Dans ce contexte, le gouvernement cherche des solutions pour réduire les dépenses. En réponse, deux amendements adoptés en commission des Affaires sociales prévoient que les médecins puissent prescrire le télétravail comme alternative aux arrêts de travail complets pour les patients dont l’état de santé le permet.
Ces amendements ont été présentés par des parlementaires du Modem et des Républicains (LR). Ils visent principalement les salariés souffrant de troubles musculosquelettiques (comme les lombalgies) et de troubles anxio-dépressifs, tels que la dépression ou le burn-out. Le but est de permettre une reprise progressive du travail tout en continuant à travailler depuis chez soi si la situation le permet.
Actuellement, un salarié en arrêt maladie est interdit de travailler, même à distance. Cette mesure, si elle est adoptée, permettrait aux entreprises de ne plus refuser le télétravail pour des raisons médicales, à condition que le poste le permette. Cette solution pourrait concerner près de 30 % des actifs en France, offrant ainsi plus de flexibilité pour les employés et les employeurs.
Discussions législatives et impact sur les arrêts maladie
Ces amendements seront débattus cette semaine à l’Assemblée nationale.

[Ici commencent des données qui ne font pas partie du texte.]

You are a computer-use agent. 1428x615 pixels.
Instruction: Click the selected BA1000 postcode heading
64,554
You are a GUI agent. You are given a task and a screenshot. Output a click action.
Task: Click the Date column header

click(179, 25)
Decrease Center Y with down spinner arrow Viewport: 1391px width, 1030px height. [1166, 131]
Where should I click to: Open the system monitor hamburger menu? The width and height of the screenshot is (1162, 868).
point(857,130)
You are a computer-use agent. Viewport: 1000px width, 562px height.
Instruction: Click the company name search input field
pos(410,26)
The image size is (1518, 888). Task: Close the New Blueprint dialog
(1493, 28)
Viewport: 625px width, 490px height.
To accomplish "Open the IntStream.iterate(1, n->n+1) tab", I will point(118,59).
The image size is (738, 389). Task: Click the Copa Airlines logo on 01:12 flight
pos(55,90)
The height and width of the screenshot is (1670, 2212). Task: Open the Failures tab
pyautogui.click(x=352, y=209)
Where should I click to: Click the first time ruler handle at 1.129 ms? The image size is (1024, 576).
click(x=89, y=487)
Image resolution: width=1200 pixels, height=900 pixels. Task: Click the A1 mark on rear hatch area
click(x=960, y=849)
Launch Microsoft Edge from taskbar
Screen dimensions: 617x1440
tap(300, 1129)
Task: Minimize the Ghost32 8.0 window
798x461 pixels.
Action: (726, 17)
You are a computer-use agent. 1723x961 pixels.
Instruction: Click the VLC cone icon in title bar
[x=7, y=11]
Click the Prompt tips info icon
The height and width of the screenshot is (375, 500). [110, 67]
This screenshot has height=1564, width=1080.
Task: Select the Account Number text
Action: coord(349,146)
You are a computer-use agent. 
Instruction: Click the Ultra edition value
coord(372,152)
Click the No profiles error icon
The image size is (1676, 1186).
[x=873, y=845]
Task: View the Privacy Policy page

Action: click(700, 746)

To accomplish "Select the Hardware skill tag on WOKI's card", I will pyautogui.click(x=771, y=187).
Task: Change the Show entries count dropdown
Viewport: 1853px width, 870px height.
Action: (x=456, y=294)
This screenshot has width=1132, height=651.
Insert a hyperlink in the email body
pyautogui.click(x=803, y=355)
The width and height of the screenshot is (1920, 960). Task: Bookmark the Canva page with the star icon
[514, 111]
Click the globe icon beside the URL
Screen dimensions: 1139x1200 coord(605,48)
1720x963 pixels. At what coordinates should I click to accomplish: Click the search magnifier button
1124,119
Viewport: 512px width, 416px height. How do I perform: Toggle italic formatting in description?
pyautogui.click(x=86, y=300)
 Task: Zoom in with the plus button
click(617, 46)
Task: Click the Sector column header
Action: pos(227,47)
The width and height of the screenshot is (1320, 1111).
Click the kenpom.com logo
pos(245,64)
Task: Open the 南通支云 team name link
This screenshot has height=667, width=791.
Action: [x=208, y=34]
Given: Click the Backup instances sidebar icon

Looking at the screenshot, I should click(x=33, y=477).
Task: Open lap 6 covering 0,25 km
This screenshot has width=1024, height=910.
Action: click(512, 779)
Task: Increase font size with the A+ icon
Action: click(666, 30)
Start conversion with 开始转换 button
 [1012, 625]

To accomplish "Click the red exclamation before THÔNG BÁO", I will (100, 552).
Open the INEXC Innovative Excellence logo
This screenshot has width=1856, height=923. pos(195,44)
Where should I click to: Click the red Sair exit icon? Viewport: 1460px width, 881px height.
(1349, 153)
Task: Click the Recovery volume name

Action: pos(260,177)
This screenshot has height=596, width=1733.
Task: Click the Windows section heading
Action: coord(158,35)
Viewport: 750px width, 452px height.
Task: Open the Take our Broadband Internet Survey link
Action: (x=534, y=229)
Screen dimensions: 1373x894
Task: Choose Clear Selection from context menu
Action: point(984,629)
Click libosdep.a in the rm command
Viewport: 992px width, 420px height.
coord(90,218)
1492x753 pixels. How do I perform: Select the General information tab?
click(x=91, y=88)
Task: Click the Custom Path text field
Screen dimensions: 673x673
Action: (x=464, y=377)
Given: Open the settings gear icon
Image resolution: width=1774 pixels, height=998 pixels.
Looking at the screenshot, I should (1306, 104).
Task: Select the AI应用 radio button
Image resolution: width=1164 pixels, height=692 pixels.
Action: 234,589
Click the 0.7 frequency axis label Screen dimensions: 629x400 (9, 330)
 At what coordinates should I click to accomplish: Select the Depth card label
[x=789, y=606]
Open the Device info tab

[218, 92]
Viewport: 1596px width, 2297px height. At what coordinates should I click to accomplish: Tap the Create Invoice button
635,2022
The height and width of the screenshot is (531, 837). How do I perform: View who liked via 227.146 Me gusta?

En cas d’adoption, ils pourraient marquer un tournant dans la gestion des arrêts maladie, dans un contexte où ces derniers sont en forte hausse. Une étude d’Axa France a révélé qu’en cinq ans, les arrêts maladie dans le secteur privé avaient augmenté de 41 %, en particulier chez les cadres de moins de 30 ans. Les troubles psychologiques, tels que le burn-out, la dépression et l’anxiété, sont souvent responsables des arrêts prolongés.
Les députés ont également voté une autre mesure dans le cadre du projet de loi de finances de la Sécurité sociale. L’article 28 de ce projet propose de limiter la durée initiale des arrêts maladie à 15 jours pour les consultations en ville et à 30 jours pour celles réalisées en hôpital. Les renouvellements seraient possibles par tranches de deux mois, sauf en cas de nécessité médicale. Par ailleurs, les renouvellements d’arrêts maladie par télémédecine, c’est-à-dire lors de consultations par visioconférence, seraient interdits.
Cette révision de la gestion des arrêts maladie et l’introduction du télétravail comme alternative pourraient avoir des répercussions importantes sur la manière dont les entreprises et les employés abordent les questions de santé et de travail à distance dans les années à venir.